I know this quote has meaning to you personally. Can you give us some color to why those words resonate so personally and deeply in your heart?

Rosemary Wixom:

 We love President Nelson, and this quote will always be a part of his legacy. Yes, it does have great meaning to me, and the reason it does is as I have studied it, he encourages us to be in His Holy House. He doesn't specify which ordinance to do or perform or, or whether you work in the temple, whether you attend the temple.

There's just something about a focus on the temple and being in the temple and it brings miracles. Don't we all love that phrase? We hang our hat on the fact that the miracles that the Lord knows we need are the miracles we receive through our attendance in the temple.

Now,  I banked that on a quote by President Eyring in 2014 when he said, “You were tutored by Him,” meaning our father before you came into this life. “He helped you understand that you would have trials, tests, and our opportunities perfectly chosen just for you.”

So, does that make sense? That if we have trials perfectly chosen just for us, there are miracles out there, perfectly chosen just for us, and the Lord is waiting to allow us to feel those, and it's through temple participation that we can feel those miracles even more.

Brooke Walker:

 If one is true, the other is true, right?

Rosemary Wixom:

 I believe that.

Brooke Walker:

 If the trials were perfectly chosen, then the solutions or the miracles will be too. And I loved your point that President Nelson didn't specify. You know, I mean a box to be checked. Sure. But didn't specify how much time or what we needed to do just to be there.

Just to be there. And you feel like that presence will open up the promise miracles that both President Nelson and President Eyring suggested.

Rosemary Wixom:

 I believe that. Be there in your heart. And if you can't be there, be there in your heart.

Brooke Walker:

 President Nelson's words inspired, I think, so many to be in the temple, right?  I think including making time to be temple workers. Not just to be worshiping in the temple, but to be working in the temple.
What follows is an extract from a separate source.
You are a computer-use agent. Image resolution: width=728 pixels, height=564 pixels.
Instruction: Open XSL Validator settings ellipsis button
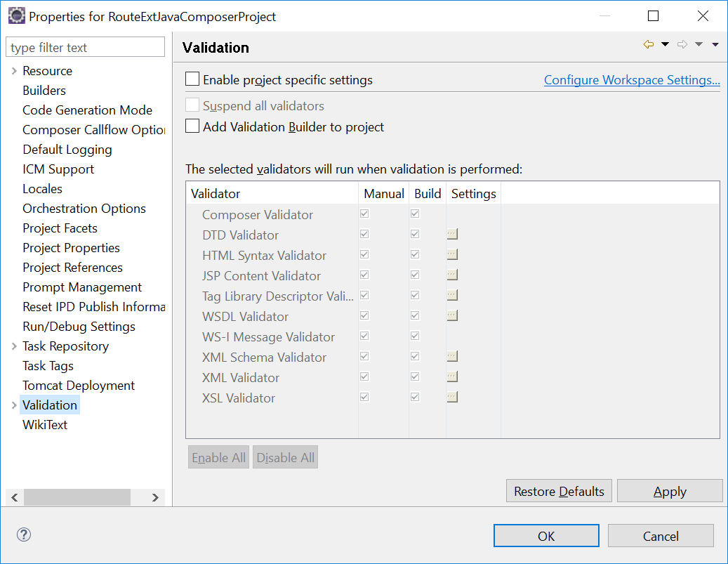pyautogui.click(x=452, y=398)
 And it seems that temple workers used to be from, you know, an older generation or a particular stage of life, but I have friends and even women younger than I that are in the temple working regularly. That's a sweet blessing to consider as well.

Rosemary Wixom:

 When my husband and I began serving in the Salt Lake Temple, I was really taken by the number of young temple ordinance workers. I was impressed that they would carve out time in their schoolwork, in their employment, mothers to come and serve in the temple. But with their service, those younger ones brings the energy of youth. And let's face it,  the younger temple workers move faster. They think faster, they hear better, and they are open to new ways of doing things.

Here's an example. When we began our service in the Salt Lake Temple in 2017, it was a time of new training films and they were prompted by President Monson, his philosophy and his teachings about love and inclusion were a big part of those temple videos, and we would show them at the temple workers preparation meetings.

 Now you have to understand that the tradition, any tradition, is strong in the temple, and that's not all bad. It provides accuracy and structure for the ordinances that are performed there, and that is so important. But all of that must be balanced with compassion and love, and that's what those new training videos did. They taught us to think outside the box. They taught us to be sensitive to the needs of each patron, and their feelings and their consciousness.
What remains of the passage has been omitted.